There is also the matter of the atrocious “winning” conduct of the U.S. in the four years of the Philippine war. The U.S. did not count Filipino casualties, but historians today estimate 16,000 deaths for the guerrilla army and civilian deaths between 200,000 and 1 million -- a horrifying toll. American tactics included massacres of civilians, “kill and burn” operations that resulted in the destruction of entire villages and starvation of the countryside that created the threat of famine, all exacerbated by a cholera epidemic.

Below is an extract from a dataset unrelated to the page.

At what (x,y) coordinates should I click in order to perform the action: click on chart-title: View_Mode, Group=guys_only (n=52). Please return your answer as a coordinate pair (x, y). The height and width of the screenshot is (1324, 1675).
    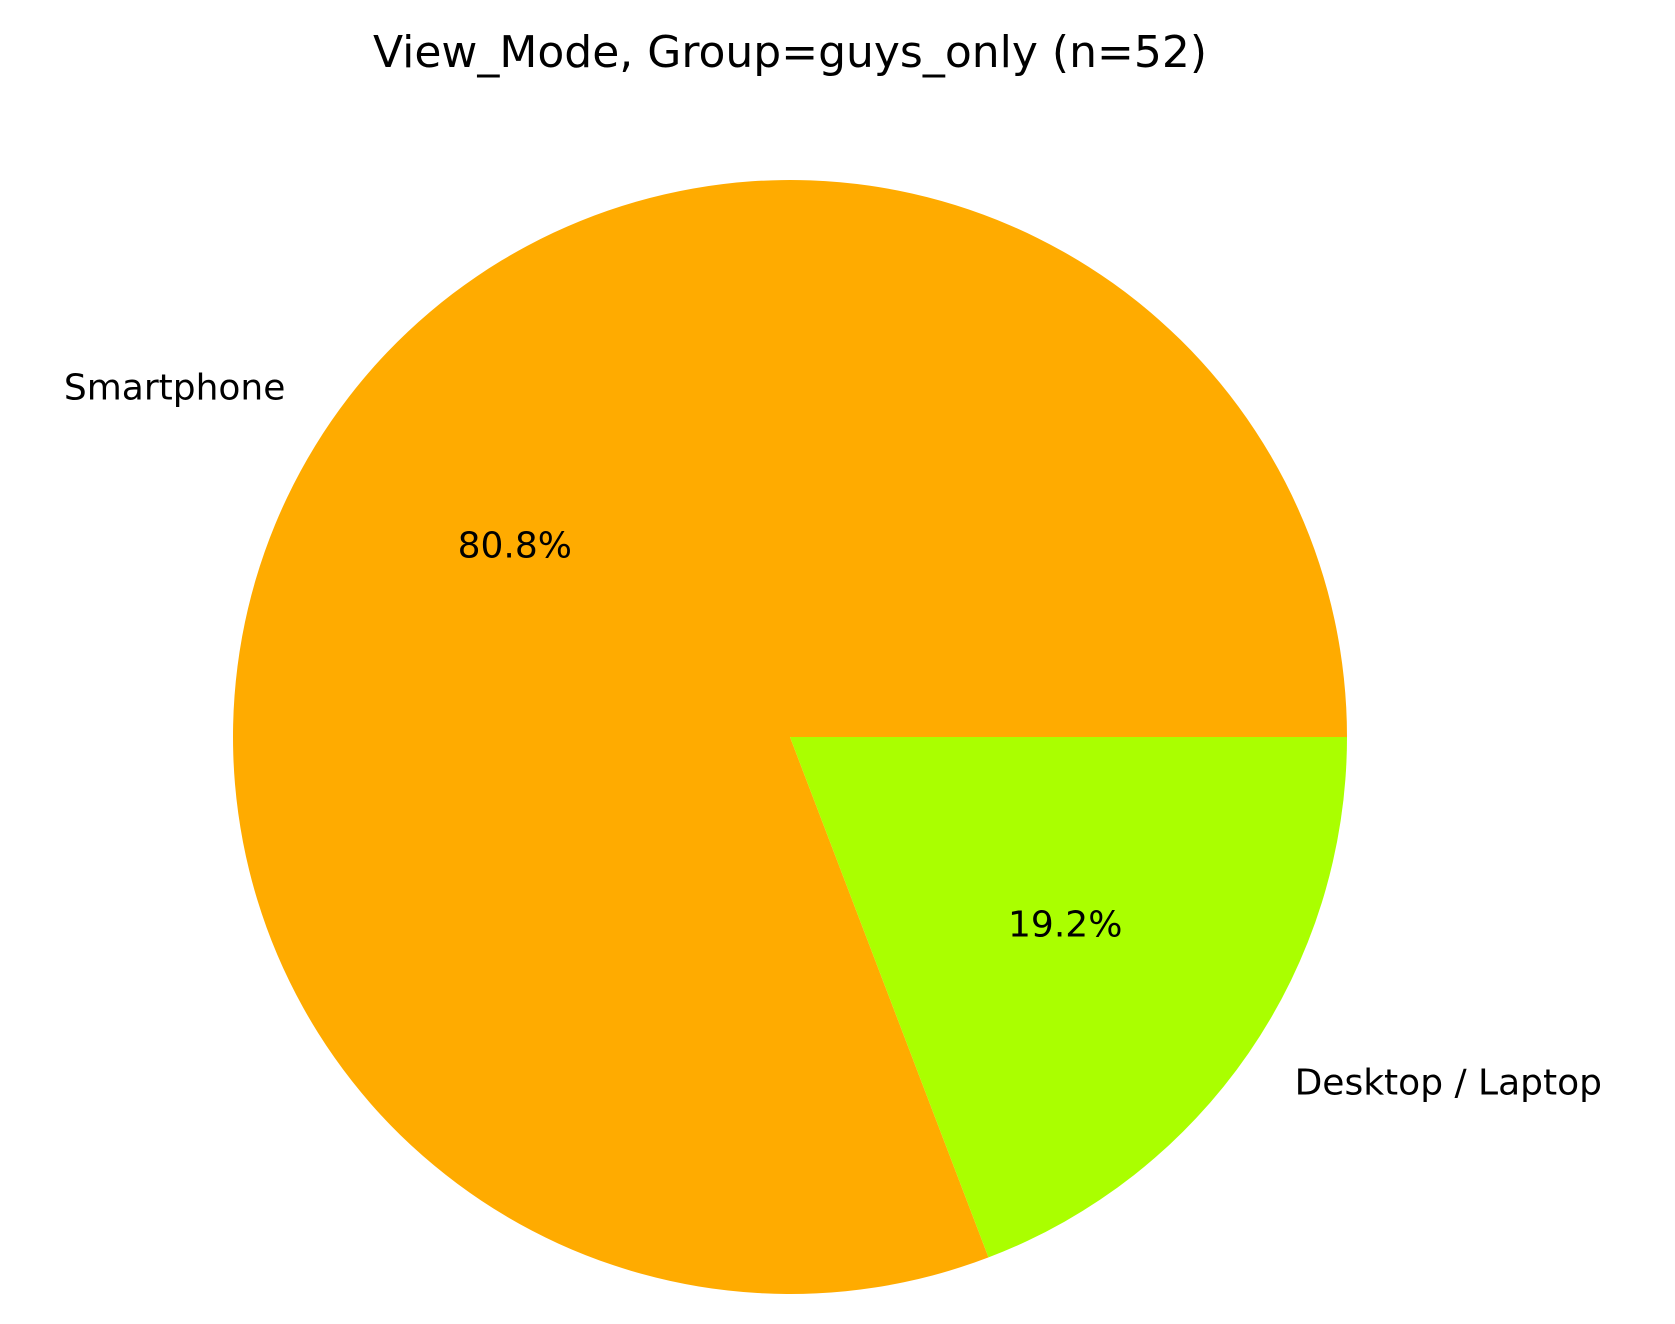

Most of those who consider the Philippines to be the “best-case scenario” for the U.S. in Iraq acknowledge that the fight at first was, in Boot’s words, “a long, hard, bloody slog” -- but they argue it was worth it because democracy followed.

But how successful was it? After the U.S. granted the commonwealth independence in 1946, two decades of instability ushered in the corrupt dictatorship of Ferdinand Marcos, whose 21-year rule, from 1965 to 1986, was marked by rampant human rights violations. It took a revolution -- albeit a peaceful one -- to end his regime.

U.S. history provides a much better model for the future of Iraq: the withdrawal from Vietnam. Yes, that withdrawal was followed by a lot of suffering, but nothing like what came before it, when Americans killed something like 3 million Vietnamese. Because the United States got out in 1975, Vietnam today is a much better place -- and so is the United States.